American author Ernest Hemingway (left) and Cuban Prime Minister Fidel Castro chatting in Havana on May 15, 1960. (AP Photo)

BAY OF PIGS


Cuban soldiers celebrating after the failed U.S. invasion of the Bay of Pigs in Cuba, 1961. (AP Photo/Prensa Latina via AP Images/Miguel Vinas)

CUBAN MISSILE CRISIS


U.S. President John F. Kennedy talking with Attorney General Robert F. Kennedy at the White House on Oct. 1, 1962, during the increasing military tensions between the Soviet Union and U.S. that would eventually become the Cuban missile crisis. (AP Photo)


President Kennedy telling Americans that the U.S. is establishing a naval blockade against Cuba, during an address on October 22, 1962, from the White House. (AP Photo/Bill Allen)

WATERGATE SCANDAL


Washington Post reporters Bob Woodward (right) and Carl Bernstein (left), who led reporting on the Watergate investigation. E. Howard Hunt, one of the White House “plumbers” said the burglary happened because G. Gordon Liddy said he had information that the Cuban government was sending funds to the Democratic Party. (AP Photo)

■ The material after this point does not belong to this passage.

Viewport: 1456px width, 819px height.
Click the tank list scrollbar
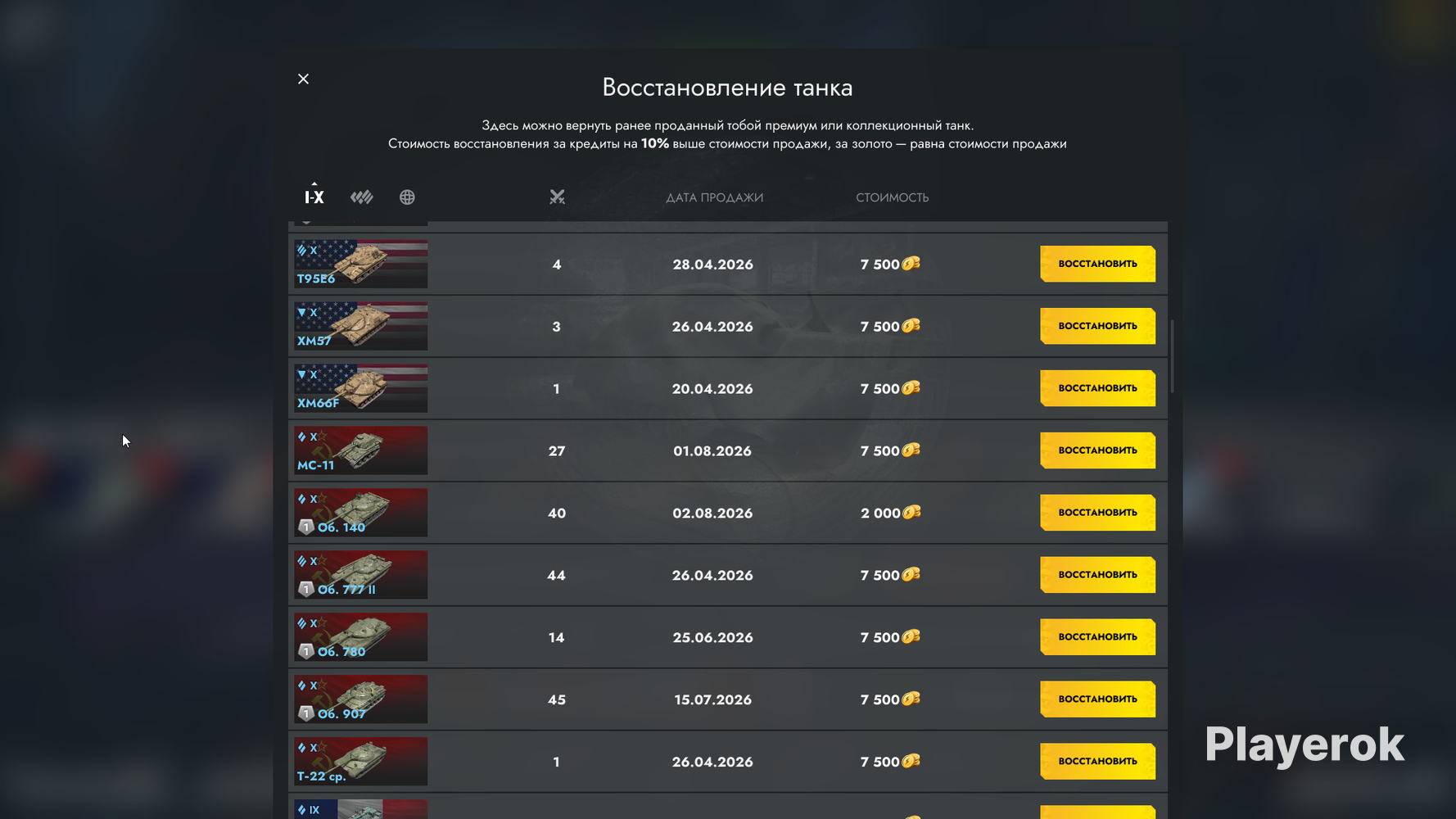[x=1172, y=356]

Hunt, left, with exile Manuel Artime, who was a leader of the Bay of Bigs invasion. The two embraced after a news conference in Miami, March 3, 1977. (AP Photo)

CUBAN BOATLIFT


A U.S. Marine helping a Cuban child off of a refugee boat that was part of the group of boats that came into Key West over weeks in 1980. Marines came in to help local authories handle the influx of refugees. (AP Photo/Fernando Yovera)

THE ELIAN GONZALEZ AFFAIR


Elian Gonzalez being held by Donato Dalrymple who rescued the young boy off of the ocean. Government officials searched Lazaro Gonzalez’s Miami home for the young Gonzalez on April 22, 2000.(AP Photo/Alan Diaz, File)

U.S. ESTABLISHES EMBASSY


President Barack Obama talking with the National Security Council on Dec. 16, 2014 ahead of his announcement of the new policy on Cuba. (Official White House Photo by Pete Souza)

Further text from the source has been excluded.